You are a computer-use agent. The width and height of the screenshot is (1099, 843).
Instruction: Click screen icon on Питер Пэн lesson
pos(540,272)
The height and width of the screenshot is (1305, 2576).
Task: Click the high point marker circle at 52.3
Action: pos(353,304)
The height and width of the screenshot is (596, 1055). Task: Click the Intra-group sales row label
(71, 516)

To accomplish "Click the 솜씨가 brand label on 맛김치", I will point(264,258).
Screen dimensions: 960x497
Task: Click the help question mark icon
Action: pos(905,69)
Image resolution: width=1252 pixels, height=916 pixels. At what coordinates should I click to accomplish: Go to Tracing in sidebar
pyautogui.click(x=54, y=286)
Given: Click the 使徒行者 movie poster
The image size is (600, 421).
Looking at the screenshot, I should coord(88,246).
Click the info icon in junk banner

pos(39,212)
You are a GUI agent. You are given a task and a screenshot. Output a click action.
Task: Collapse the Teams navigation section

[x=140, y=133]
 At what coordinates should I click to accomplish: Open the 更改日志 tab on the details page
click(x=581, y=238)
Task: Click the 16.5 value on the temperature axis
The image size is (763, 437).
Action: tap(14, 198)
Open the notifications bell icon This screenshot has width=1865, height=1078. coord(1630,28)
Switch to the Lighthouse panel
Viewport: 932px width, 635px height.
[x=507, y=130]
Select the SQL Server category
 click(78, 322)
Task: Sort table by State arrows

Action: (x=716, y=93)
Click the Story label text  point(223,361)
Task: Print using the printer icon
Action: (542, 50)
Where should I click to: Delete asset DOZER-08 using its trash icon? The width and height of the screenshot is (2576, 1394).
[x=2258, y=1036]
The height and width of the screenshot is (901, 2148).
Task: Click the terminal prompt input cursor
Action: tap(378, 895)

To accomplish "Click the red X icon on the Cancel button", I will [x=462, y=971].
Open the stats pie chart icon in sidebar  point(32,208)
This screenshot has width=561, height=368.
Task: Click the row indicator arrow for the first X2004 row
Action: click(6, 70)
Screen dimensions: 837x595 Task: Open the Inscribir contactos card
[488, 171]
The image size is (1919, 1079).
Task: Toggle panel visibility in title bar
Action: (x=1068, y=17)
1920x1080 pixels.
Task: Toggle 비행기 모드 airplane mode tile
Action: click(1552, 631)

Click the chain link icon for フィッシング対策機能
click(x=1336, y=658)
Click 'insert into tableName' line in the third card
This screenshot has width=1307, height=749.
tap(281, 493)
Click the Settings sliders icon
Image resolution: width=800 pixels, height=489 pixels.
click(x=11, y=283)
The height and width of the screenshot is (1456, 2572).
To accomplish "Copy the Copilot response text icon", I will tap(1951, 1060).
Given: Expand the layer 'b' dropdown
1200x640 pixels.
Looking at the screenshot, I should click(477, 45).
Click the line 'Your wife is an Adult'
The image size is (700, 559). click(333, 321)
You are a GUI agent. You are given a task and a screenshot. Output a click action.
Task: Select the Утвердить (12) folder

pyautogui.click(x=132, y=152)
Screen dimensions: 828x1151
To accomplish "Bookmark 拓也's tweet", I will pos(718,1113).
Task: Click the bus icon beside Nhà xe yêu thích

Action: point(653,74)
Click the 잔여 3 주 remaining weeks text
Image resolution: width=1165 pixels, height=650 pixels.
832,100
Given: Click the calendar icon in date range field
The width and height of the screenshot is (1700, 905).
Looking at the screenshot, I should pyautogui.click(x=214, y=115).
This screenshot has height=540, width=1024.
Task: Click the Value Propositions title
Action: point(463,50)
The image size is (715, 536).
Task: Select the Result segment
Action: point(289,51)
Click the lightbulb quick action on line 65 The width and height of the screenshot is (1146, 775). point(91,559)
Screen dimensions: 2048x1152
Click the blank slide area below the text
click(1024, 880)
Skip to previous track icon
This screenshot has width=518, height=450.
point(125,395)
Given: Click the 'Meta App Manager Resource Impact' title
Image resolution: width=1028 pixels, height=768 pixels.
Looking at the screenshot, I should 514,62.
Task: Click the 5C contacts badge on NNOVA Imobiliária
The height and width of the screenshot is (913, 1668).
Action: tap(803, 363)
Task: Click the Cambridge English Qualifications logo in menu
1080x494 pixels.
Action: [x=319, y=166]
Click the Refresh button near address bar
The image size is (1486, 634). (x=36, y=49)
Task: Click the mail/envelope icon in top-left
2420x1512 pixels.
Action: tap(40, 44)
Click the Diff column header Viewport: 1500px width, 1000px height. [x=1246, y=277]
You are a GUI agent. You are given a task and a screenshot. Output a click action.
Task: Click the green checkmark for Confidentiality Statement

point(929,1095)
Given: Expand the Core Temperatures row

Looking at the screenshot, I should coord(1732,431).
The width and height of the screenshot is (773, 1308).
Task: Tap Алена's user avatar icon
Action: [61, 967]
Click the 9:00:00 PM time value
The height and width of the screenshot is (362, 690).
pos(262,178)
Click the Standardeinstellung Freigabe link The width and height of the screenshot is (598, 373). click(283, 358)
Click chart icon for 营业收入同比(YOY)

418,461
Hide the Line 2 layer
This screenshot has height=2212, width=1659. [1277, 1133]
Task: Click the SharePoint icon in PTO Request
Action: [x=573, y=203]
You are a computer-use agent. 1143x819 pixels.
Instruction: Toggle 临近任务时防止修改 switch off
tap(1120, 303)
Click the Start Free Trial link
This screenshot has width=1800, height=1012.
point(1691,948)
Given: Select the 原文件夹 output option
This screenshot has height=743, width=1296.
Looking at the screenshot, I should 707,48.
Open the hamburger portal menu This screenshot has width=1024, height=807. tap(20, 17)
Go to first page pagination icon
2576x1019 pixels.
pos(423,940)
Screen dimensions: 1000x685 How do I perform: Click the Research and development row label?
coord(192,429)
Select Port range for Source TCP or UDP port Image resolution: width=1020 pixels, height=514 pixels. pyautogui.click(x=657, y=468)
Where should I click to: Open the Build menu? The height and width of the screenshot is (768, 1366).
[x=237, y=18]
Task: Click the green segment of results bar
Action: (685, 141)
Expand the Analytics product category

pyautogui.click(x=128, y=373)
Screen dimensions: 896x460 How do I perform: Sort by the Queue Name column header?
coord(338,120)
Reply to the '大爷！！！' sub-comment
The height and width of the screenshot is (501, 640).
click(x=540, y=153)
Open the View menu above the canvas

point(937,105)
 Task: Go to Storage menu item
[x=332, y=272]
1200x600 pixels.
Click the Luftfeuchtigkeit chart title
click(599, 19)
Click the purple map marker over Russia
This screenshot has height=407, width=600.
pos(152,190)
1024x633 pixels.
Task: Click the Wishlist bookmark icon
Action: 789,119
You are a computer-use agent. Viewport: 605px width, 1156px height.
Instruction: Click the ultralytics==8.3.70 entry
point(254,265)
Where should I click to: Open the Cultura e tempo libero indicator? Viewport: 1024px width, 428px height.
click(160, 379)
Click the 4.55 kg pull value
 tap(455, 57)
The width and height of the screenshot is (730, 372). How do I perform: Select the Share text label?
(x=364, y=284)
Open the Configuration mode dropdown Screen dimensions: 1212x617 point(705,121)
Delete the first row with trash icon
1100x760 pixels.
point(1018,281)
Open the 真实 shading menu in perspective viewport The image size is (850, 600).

------

Transcribe the entire listing above line for line, keeping every character as it appears.

You are a computer-use agent. The width and height of the screenshot is (1099, 843).
Instruction: Click screen icon on Питер Пэн lesson
pos(540,272)
The height and width of the screenshot is (1305, 2576).
Task: Click the high point marker circle at 52.3
Action: pos(353,304)
The height and width of the screenshot is (596, 1055). Task: Click the Intra-group sales row label
(71, 516)

To accomplish "Click the 솜씨가 brand label on 맛김치", I will point(264,258).
Screen dimensions: 960x497
Task: Click the help question mark icon
Action: pos(905,69)
Image resolution: width=1252 pixels, height=916 pixels. At what coordinates should I click to accomplish: Go to Tracing in sidebar
pyautogui.click(x=54, y=286)
Given: Click the 使徒行者 movie poster
The image size is (600, 421).
Looking at the screenshot, I should coord(88,246).
Click the info icon in junk banner

pos(39,212)
You are a GUI agent. You are given a task and a screenshot. Output a click action.
Task: Collapse the Teams navigation section

[x=140, y=133]
 At what coordinates should I click to accomplish: Open the 更改日志 tab on the details page
click(x=581, y=238)
Task: Click the 16.5 value on the temperature axis
The image size is (763, 437).
Action: tap(14, 198)
Open the notifications bell icon This screenshot has width=1865, height=1078. coord(1630,28)
Switch to the Lighthouse panel
Viewport: 932px width, 635px height.
[x=507, y=130]
Select the SQL Server category
 click(78, 322)
Task: Sort table by State arrows

Action: (x=716, y=93)
Click the Story label text  point(223,361)
Task: Print using the printer icon
Action: (542, 50)
Where should I click to: Delete asset DOZER-08 using its trash icon? The width and height of the screenshot is (2576, 1394).
[x=2258, y=1036]
The height and width of the screenshot is (901, 2148).
Task: Click the terminal prompt input cursor
Action: tap(378, 895)

To accomplish "Click the red X icon on the Cancel button", I will [x=462, y=971].
Open the stats pie chart icon in sidebar  point(32,208)
This screenshot has width=561, height=368.
Task: Click the row indicator arrow for the first X2004 row
Action: click(6, 70)
Screen dimensions: 837x595 Task: Open the Inscribir contactos card
[488, 171]
The image size is (1919, 1079).
Task: Toggle panel visibility in title bar
Action: (x=1068, y=17)
1920x1080 pixels.
Task: Toggle 비행기 모드 airplane mode tile
Action: click(1552, 631)

Click the chain link icon for フィッシング対策機能
click(x=1336, y=658)
Click 'insert into tableName' line in the third card
This screenshot has width=1307, height=749.
tap(281, 493)
Click the Settings sliders icon
Image resolution: width=800 pixels, height=489 pixels.
click(x=11, y=283)
The height and width of the screenshot is (1456, 2572).
To accomplish "Copy the Copilot response text icon", I will tap(1951, 1060).
Given: Expand the layer 'b' dropdown
1200x640 pixels.
Looking at the screenshot, I should click(477, 45).
Click the line 'Your wife is an Adult'
The image size is (700, 559). click(333, 321)
You are a GUI agent. You are given a task and a screenshot. Output a click action.
Task: Select the Утвердить (12) folder

pyautogui.click(x=132, y=152)
Screen dimensions: 828x1151
To accomplish "Bookmark 拓也's tweet", I will pos(718,1113).
Task: Click the bus icon beside Nhà xe yêu thích

Action: point(653,74)
Click the 잔여 3 주 remaining weeks text
Image resolution: width=1165 pixels, height=650 pixels.
832,100
Given: Click the calendar icon in date range field
The width and height of the screenshot is (1700, 905).
Looking at the screenshot, I should pyautogui.click(x=214, y=115).
This screenshot has height=540, width=1024.
Task: Click the Value Propositions title
Action: point(463,50)
The image size is (715, 536).
Task: Select the Result segment
Action: point(289,51)
Click the lightbulb quick action on line 65 The width and height of the screenshot is (1146, 775). point(91,559)
Screen dimensions: 2048x1152
Click the blank slide area below the text
click(1024, 880)
Skip to previous track icon
This screenshot has width=518, height=450.
point(125,395)
Given: Click the 'Meta App Manager Resource Impact' title
Image resolution: width=1028 pixels, height=768 pixels.
Looking at the screenshot, I should 514,62.
Task: Click the 5C contacts badge on NNOVA Imobiliária
The height and width of the screenshot is (913, 1668).
Action: tap(803, 363)
Task: Click the Cambridge English Qualifications logo in menu
1080x494 pixels.
Action: [x=319, y=166]
Click the Refresh button near address bar
The image size is (1486, 634). (x=36, y=49)
Task: Click the mail/envelope icon in top-left
2420x1512 pixels.
Action: tap(40, 44)
Click the Diff column header Viewport: 1500px width, 1000px height. [x=1246, y=277]
You are a GUI agent. You are given a task and a screenshot. Output a click action.
Task: Click the green checkmark for Confidentiality Statement

point(929,1095)
Given: Expand the Core Temperatures row

Looking at the screenshot, I should coord(1732,431).
The width and height of the screenshot is (773, 1308).
Task: Tap Алена's user avatar icon
Action: [61, 967]
Click the 9:00:00 PM time value
The height and width of the screenshot is (362, 690).
pos(262,178)
Click the Standardeinstellung Freigabe link The width and height of the screenshot is (598, 373). click(283, 358)
Click chart icon for 营业收入同比(YOY)

418,461
Hide the Line 2 layer
This screenshot has height=2212, width=1659. [1277, 1133]
Task: Click the SharePoint icon in PTO Request
Action: [x=573, y=203]
You are a computer-use agent. 1143x819 pixels.
Instruction: Toggle 临近任务时防止修改 switch off
tap(1120, 303)
Click the Start Free Trial link
This screenshot has width=1800, height=1012.
point(1691,948)
Given: Select the 原文件夹 output option
This screenshot has height=743, width=1296.
Looking at the screenshot, I should 707,48.
Open the hamburger portal menu This screenshot has width=1024, height=807. tap(20, 17)
Go to first page pagination icon
2576x1019 pixels.
pos(423,940)
Screen dimensions: 1000x685 How do I perform: Click the Research and development row label?
coord(192,429)
Select Port range for Source TCP or UDP port Image resolution: width=1020 pixels, height=514 pixels. pyautogui.click(x=657, y=468)
Where should I click to: Open the Build menu? The height and width of the screenshot is (768, 1366).
[x=237, y=18]
Task: Click the green segment of results bar
Action: (685, 141)
Expand the Analytics product category

pyautogui.click(x=128, y=373)
Screen dimensions: 896x460 How do I perform: Sort by the Queue Name column header?
coord(338,120)
Reply to the '大爷！！！' sub-comment
The height and width of the screenshot is (501, 640).
click(x=540, y=153)
Open the View menu above the canvas

point(937,105)
 Task: Go to Storage menu item
[x=332, y=272]
1200x600 pixels.
Click the Luftfeuchtigkeit chart title
click(599, 19)
Click the purple map marker over Russia
This screenshot has height=407, width=600.
pos(152,190)
1024x633 pixels.
Task: Click the Wishlist bookmark icon
Action: 789,119
You are a computer-use agent. Viewport: 605px width, 1156px height.
Instruction: Click the ultralytics==8.3.70 entry
point(254,265)
Where should I click to: Open the Cultura e tempo libero indicator? Viewport: 1024px width, 428px height.
click(160, 379)
Click the 4.55 kg pull value
 tap(455, 57)
The width and height of the screenshot is (730, 372). How do I perform: Select the Share text label?
(x=364, y=284)
Open the Configuration mode dropdown Screen dimensions: 1212x617 point(705,121)
Delete the first row with trash icon
1100x760 pixels.
point(1018,281)
Open the 真实 shading menu in perspective viewport The image size is (850, 600).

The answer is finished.